Maelzel's Prototype 12-inch metronome, one of the two-hundred patent models made in 1815,
Maelzel's Prototype 12-inch metronome,
one of the two-hundred patent models made in 1815,
No. 3, with small single-spring barrel-wheel, coursely-spoked escapement keeper in openwork brass movement body, weighted pendulum arm, the 50-160bpm scale in boxwood behind removeable front flap bearing impressed oval plaque with PAR BREVET D'INVENTION 1815 METRONOME DE MAELZEL PARIS LONDRES VIENNE, in mahogany pyramid case with restored pointed top, key-wind to the right; and a later bell-timed Maelzel metronome from circa 1845, to the usual 9-inch format, the 40-208bpm scale in printed paper, walnut pyramid case with pointed top, captive key-wind and bell-beat select for 2,3,4,6 timing, on three small feet; with some photostats of the patent design. (2)
Sold for £2,880 inc. premium

Footnotes

  • Johann Nepomuk Maelzel (1772-1838), was a very talented person. Not only highly skilled in the rudiments of technical design, he was also a successful businessman who, like Edison, would seize upon another person's ideas, only to perfect, patent, build, market and sell them as his own.
    He is known primarily for two historical pieces - the metronome (1814), which was in fact first devised and drawn up by Dietrich Nikolaus Winkel, and for purchasing and later selling for a huge profit, the forever infamous Turk chess-player automaton which was half-created by Wolfgang von Kempelen (1805).

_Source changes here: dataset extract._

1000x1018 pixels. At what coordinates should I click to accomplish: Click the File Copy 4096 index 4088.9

    This world-famous Turk-playing chess automaton is currently being re-built on paper in London - but a version which will work from a fully mechanical computer, rather than from the design by Maelzel which involved more staged magic than advanced machanics.

    At the time his metronome patent (No. 3966 of 1815) was finally approved, he made a batch of just 200 to send out to friends, composers, musical instrument makers and the like for thier suggestions, comments and modifications. One of these composers was Beethoven, a friend who he later produced ear trumpets for when he neared complete loss of hearing.
    It is recorded that Maelzel was one of the five people who forcefully entered Beethoven's house when they heard a loud crash from outside. They found him standing over his piano with a saw after cutting off the legs in the hope he might have heard it play when he placed his ear to the bare floorboards. He didn't.
    Beethoven did however like the idea of a metronome and he made additional marks where he thought useful time points should be set. One of these was the lowest on the scale - 50. This was lowered even more into Largo by 1821 with a setting for 40. Even when deaf, he could still see when the maximum swing with each stroke was met.

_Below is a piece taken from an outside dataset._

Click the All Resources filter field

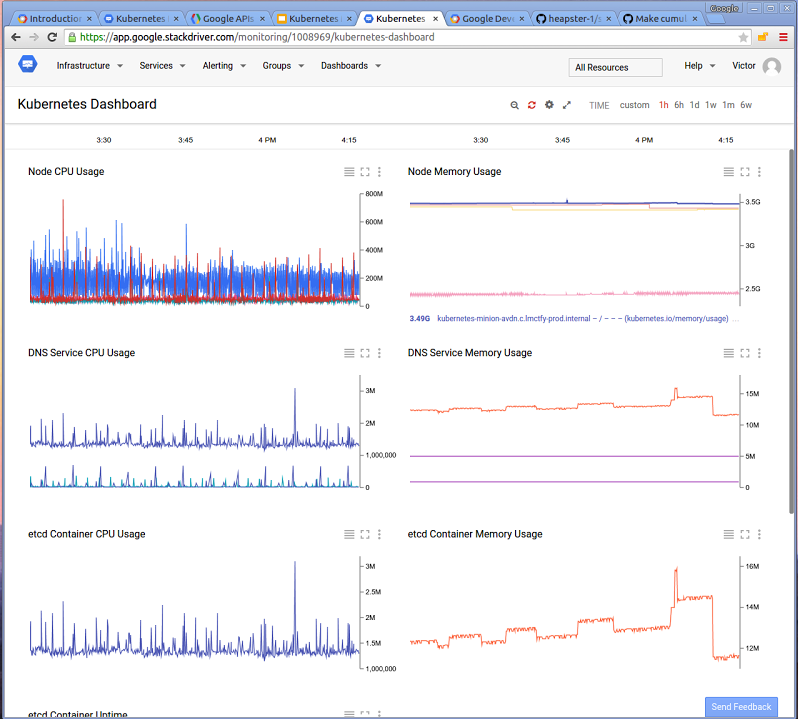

    Maelzel was a musician himself, with regular performances of music scored for automatons of his creation running on a stage, whilst viewed by an audience below. During the 1820s, he toured New York with his Turk Chess-player, a panharmonicon, rope-dancing automatons, singing bird boxes, and speaking dolls - all of which were his creations.

    Eventually spending all his money on loose women and booze, he died a cronic alcoholic on-board a ship in Venezuela in 1838.